▶ [Task to carry out]: Rewrite the entries below, substituting "drop-down menu" for every occurrence of "dropdown" and leaving everything else unchanged.
··· Extracted data ···
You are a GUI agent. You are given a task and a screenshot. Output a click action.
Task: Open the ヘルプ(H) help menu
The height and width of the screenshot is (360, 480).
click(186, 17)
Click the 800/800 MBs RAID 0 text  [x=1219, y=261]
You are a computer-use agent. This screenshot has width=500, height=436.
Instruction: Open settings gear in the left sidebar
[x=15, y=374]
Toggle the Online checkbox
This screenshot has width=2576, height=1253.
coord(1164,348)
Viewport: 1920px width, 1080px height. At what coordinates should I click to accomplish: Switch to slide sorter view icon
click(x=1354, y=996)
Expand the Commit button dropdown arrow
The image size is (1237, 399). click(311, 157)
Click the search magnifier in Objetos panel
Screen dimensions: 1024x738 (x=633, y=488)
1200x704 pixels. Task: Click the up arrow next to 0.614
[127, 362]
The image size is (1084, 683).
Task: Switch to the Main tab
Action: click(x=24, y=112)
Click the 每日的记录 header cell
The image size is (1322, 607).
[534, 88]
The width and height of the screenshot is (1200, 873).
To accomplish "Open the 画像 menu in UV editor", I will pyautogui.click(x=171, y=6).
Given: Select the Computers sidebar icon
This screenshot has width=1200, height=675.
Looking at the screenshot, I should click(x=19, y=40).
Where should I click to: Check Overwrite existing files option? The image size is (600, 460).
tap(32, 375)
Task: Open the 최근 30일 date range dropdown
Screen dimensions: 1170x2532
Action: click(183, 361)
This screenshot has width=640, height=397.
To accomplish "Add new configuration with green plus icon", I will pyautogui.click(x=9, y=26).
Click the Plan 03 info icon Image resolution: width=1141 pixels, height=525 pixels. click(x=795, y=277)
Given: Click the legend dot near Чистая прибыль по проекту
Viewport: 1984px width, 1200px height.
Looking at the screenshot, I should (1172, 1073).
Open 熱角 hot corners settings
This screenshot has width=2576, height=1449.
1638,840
···
▶ [Answer for this exercise]:
You are a GUI agent. You are given a task and a screenshot. Output a click action.
Task: Open the ヘルプ(H) help menu
The height and width of the screenshot is (360, 480).
click(186, 17)
Click the 800/800 MBs RAID 0 text  [x=1219, y=261]
You are a computer-use agent. This screenshot has width=500, height=436.
Instruction: Open settings gear in the left sidebar
[x=15, y=374]
Toggle the Online checkbox
This screenshot has width=2576, height=1253.
coord(1164,348)
Viewport: 1920px width, 1080px height. At what coordinates should I click to accomplish: Switch to slide sorter view icon
click(x=1354, y=996)
Expand the Commit button drop-down menu arrow
The image size is (1237, 399). click(311, 157)
Click the search magnifier in Objetos panel
Screen dimensions: 1024x738 (x=633, y=488)
1200x704 pixels. Task: Click the up arrow next to 0.614
[127, 362]
The image size is (1084, 683).
Task: Switch to the Main tab
Action: click(x=24, y=112)
Click the 每日的记录 header cell
The image size is (1322, 607).
[534, 88]
The width and height of the screenshot is (1200, 873).
To accomplish "Open the 画像 menu in UV editor", I will pyautogui.click(x=171, y=6).
Given: Select the Computers sidebar icon
This screenshot has width=1200, height=675.
Looking at the screenshot, I should click(x=19, y=40).
Where should I click to: Check Overwrite existing files option? The image size is (600, 460).
tap(32, 375)
Task: Open the 최근 30일 date range drop-down menu
Screen dimensions: 1170x2532
Action: click(183, 361)
This screenshot has width=640, height=397.
To accomplish "Add new configuration with green plus icon", I will pyautogui.click(x=9, y=26).
Click the Plan 03 info icon Image resolution: width=1141 pixels, height=525 pixels. click(x=795, y=277)
Given: Click the legend dot near Чистая прибыль по проекту
Viewport: 1984px width, 1200px height.
Looking at the screenshot, I should (1172, 1073).
Open 熱角 hot corners settings
This screenshot has width=2576, height=1449.
1638,840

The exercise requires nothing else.